So the Guardian now believes that all employees should be “paid the same amount”. And they don’t see the difference between a tiny company with ten employees and say the NHS?

It’s like actual thought just isn’t important any more, just sounding like you are saying the “right thing” is all that matters.

swannypol
swannypol
1 year ago
Reply to  Phoenix44

one wonders if the Guardian would like to follow his lead and be in the vanguard for the UK?
Thought not.

Nautical Nick
Nautical Nick
1 year ago

I had a look at this story. Details are shaky, but it seems he had around 140 employees, some of whom were struggling to afford Seattle prices. If no-one other than him took a salary cut, on average they would have received around $7,000 extra- a little over 10% salary increase. The most likely conclusion, ISTM is that he was overpaying himself, and the company couldn’t afford his salary.

Michael van der Riet
Michael van der Riet
1 year ago

The Guardian, wrong about everything, always, except on warble gloaming, on which subject Tim thoroughly agrees that we are all going to roast like chickens.

dodgy geezer
dodgy geezer
1 year ago

My understanding is that the Australian authorities are claiming that an increase of 3 degrees in the average Earth temperature would make humans extinct.

That’s simply modelled, of course, and has no connection with reality. Nevertheless, were it to happen as if by magic, London would acquire the same temperature as Bordeaux. Where, of course, humans are hardly able to exist….

swannypol
swannypol
1 year ago

The article doesn’t say whether he pays the office cleaning staff $70k.

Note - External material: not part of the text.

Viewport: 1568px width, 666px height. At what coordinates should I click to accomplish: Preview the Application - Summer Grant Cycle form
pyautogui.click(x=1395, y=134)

I suspect that most of the low value jobs are subcontracted…

Esteban
Esteban
1 year ago

Never ceases to amaze me, how many people will state some variant of “If they paid the staff more, they’d be happier & more productive & the company would make more money in the long run”. Any guesses how they respond when asked “have you ever run a business”?

Jim
Jim
1 year ago

One presumes that the CEO is also a significant shareholder, so one suspects his remuneration (in dividends, if any, and capital appreciation) from his ownership of the business will be completely unaffected (and may dwarf his actual salary).

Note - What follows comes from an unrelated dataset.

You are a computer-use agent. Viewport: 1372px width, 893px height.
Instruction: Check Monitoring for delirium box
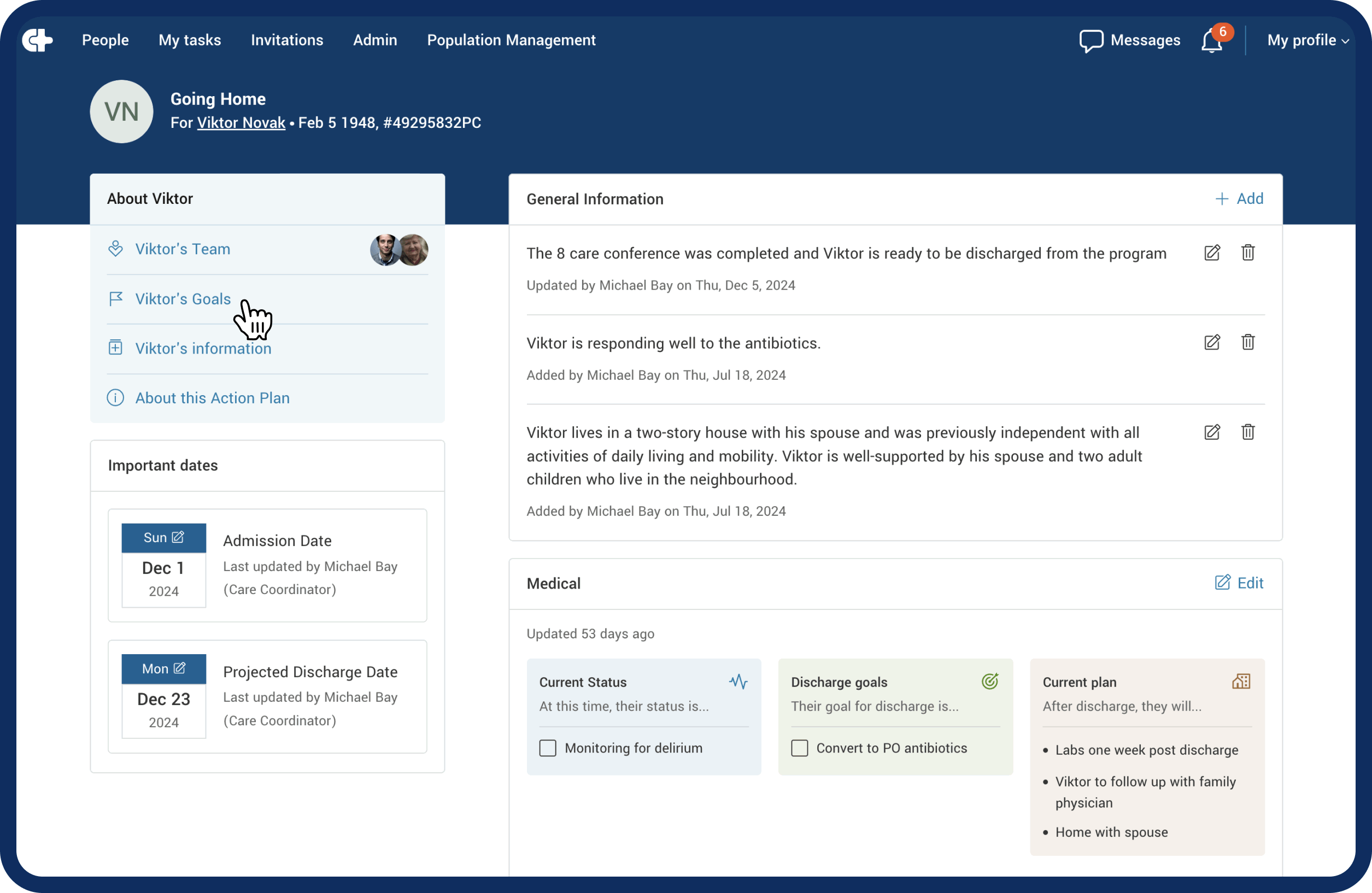tap(548, 748)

And on a longer term basis one suspects the future of Gravity Payments will be similar to that of the Twentieth Century Motor Company………………….

Spike
Spike
1 year ago
Reply to  Jim

And for the same reasons: No bonuses for extra effort, no downside to excessive absences, pet bereavement, etc.

No employee with pride or hopes of betterment would stay with a company where your life and mortgage are tools for the owner to make showy statements about his opposition to “income inequality.”